Run cerebrium init to create a cerebrium.toml file in the project root. Edit it to match the app’s requirements.

It is possible to initialize an existing project by adding a cerebrium.toml file to the root of your codebase, defining your entrypoint (main.py if using the default runtime, or adding an entrypoint to the .toml file if using a custom runtime) and including the necessary files in the deployment section of your cerebrium.toml file.

Hardware Configuration

Configure GPU type and memory allocations in the hardware section:

[cerebrium.hardware]
compute = "AMPERE_A10" # GPU selection
memory = 16.0          # Memory allocation in GB
cpu = 4                # Number of CPU cores
gpu_count = 1          # Number of GPUs

For detailed hardware specifications see the toml reference.

Dependency management

Selecting a Python Version

The Python runtime version forms the foundation of every Cerebrium app. Supported versions: 3.10 to 3.13. Specify the version in the deployment section:

[cerebrium.deployment]
python_version = 3.11

The Python version affects the entire dependency chain. For instance, some packages may not support newer Python versions immediately after release. To use a later Python version, please use a Dockerfile

Changes to the Python version trigger a full rebuild since they affect both the base environment and all Python package installations.

Adding Python Packages

Manage Python dependencies directly in TOML or through requirement files:

[cerebrium.dependencies.pip]
torch = "==2.0.0"
transformers = "==4.30.0"
numpy = "latest"

Or using an existing requirements file:

[cerebrium.dependencies.paths]
pip = "requirements.txt"

For GitHub repositories, use shell commands instead of pip dependencies to ensure proper versioning.

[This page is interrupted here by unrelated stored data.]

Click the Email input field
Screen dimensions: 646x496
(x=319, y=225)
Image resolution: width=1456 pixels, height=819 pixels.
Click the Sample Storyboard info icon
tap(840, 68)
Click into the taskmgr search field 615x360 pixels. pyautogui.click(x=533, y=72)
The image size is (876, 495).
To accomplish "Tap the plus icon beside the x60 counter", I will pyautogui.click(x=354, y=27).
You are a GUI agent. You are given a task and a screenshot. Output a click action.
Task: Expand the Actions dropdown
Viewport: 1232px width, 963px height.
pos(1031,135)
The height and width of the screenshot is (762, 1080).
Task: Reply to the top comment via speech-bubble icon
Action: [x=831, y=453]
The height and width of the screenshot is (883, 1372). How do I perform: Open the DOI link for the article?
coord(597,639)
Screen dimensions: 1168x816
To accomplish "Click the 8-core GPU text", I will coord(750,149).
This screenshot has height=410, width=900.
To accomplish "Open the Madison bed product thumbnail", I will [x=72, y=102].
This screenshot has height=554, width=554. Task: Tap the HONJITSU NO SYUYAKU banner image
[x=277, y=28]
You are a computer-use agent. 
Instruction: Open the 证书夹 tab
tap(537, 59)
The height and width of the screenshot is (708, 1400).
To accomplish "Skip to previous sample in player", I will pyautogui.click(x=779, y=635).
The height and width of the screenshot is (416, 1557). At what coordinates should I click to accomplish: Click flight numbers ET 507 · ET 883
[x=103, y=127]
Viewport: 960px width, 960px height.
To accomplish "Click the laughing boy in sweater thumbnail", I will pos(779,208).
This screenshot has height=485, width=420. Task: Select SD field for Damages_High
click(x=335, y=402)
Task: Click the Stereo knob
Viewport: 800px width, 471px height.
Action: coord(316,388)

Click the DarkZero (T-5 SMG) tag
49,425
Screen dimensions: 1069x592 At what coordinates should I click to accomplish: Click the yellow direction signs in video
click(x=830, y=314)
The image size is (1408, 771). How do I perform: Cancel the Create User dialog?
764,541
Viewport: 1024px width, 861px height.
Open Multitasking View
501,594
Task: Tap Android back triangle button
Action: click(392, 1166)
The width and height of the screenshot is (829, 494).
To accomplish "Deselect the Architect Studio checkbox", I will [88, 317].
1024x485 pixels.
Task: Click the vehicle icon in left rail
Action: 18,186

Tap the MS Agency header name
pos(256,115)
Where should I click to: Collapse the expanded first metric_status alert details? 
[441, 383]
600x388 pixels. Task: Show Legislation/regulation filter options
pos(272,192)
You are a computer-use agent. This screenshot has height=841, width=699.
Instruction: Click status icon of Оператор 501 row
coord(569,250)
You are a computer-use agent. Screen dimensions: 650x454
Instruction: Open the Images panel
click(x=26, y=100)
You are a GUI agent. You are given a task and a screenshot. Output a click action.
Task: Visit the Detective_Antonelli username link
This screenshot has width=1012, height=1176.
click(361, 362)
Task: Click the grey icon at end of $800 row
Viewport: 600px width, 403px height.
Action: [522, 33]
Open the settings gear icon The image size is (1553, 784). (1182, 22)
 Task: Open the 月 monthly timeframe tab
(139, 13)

Cerebrium caches pip packages at the node level - including wheel files and compiled binaries - so subsequent builds only install new or updated packages. This significantly reduces build times.

Adding APT Packages

System-level packages (image-processing libraries, audio codecs, etc.) are declared under [cerebrium.dependencies.apt]:

[cerebrium.dependencies.apt]
ffmpeg = "latest"
libopenblas-base = "latest"
libomp-dev = "latest"

Alternatively, reference a text file listing system dependencies:

[cerebrium.dependencies.paths]
apt = "deps_folder/pkglist.txt"

Changes to APT packages trigger a full rebuild of the container image, so builds take longer than when modifying Python packages alone.

Conda Packages

Conda excels at managing complex system-level Python dependencies, particularly for GPU support and scientific computing:

[cerebrium.dependencies.conda]
cuda = ">=11.7"
cudatoolkit = "11.7"
opencv = "latest"

Alternatively, reference a conda environment file:

[cerebrium.dependencies.paths]
conda = "conda_pkglist.txt"

Like APT packages, Conda packages modify system-level components. Changes trigger a full rebuild. Batch Conda dependency updates together to minimize rebuild time.

Build Commands

The build process includes two command types that execute at different stages during container image creation.

Pre-build Commands

Pre-build commands execute at the start of the build process, before dependency installation. Use them to set up the build environment:

[cerebrium.deployment]
pre_build_commands = [
    # Add specialized build tools
    "curl -o /usr/local/bin/pget -L 'https://github.com/replicate/pget/releases/download/v0.6.2/pget_linux_x86_64'",
    "chmod +x /usr/local/bin/pget"
]

Common uses: installing build tools, configuring system settings, or preparing the environment for subsequent build steps.

Shell Commands

Shell commands execute after all dependencies install and the application code copies into the container. This later timing ensures access to the complete environment:

[cerebrium.deployment]
shell_commands = [
    # Initialize application resources
    "python -m download_models",
    "python -m compile_assets",
    "python -m init_app"
]

Use shell commands for tasks that require the fully configured environment — such as compiling code that depends on installed libraries or downloading resources.

Custom Docker Base Images

The base image determines the OS foundation for the container. The default Debian slim image works for most Python apps; other validated base images support specific requirements.

Supported Base Images

Supported base image categories include NVIDIA, Ubuntu, and Python images.

[cerebrium.deployment]
docker_base_image_url = "debian:bookworm-slim" # Default minimal image
#docker_base_image_url = "nvidia/cuda:12.0.1-runtime-ubuntu22.04" # CUDA-enabled images
#docker_base_image_url = "ubuntu:22.04"  # debian images

Starting with a minimal Debian or Ubuntu base image is recommended, as CUDA images include many pre-installed components that increase container size. While the relationship isn’t strictly linear, larger container sizes generally lead to longer cold-starts and build times. Begin with a lean base image and add only essential components as needed.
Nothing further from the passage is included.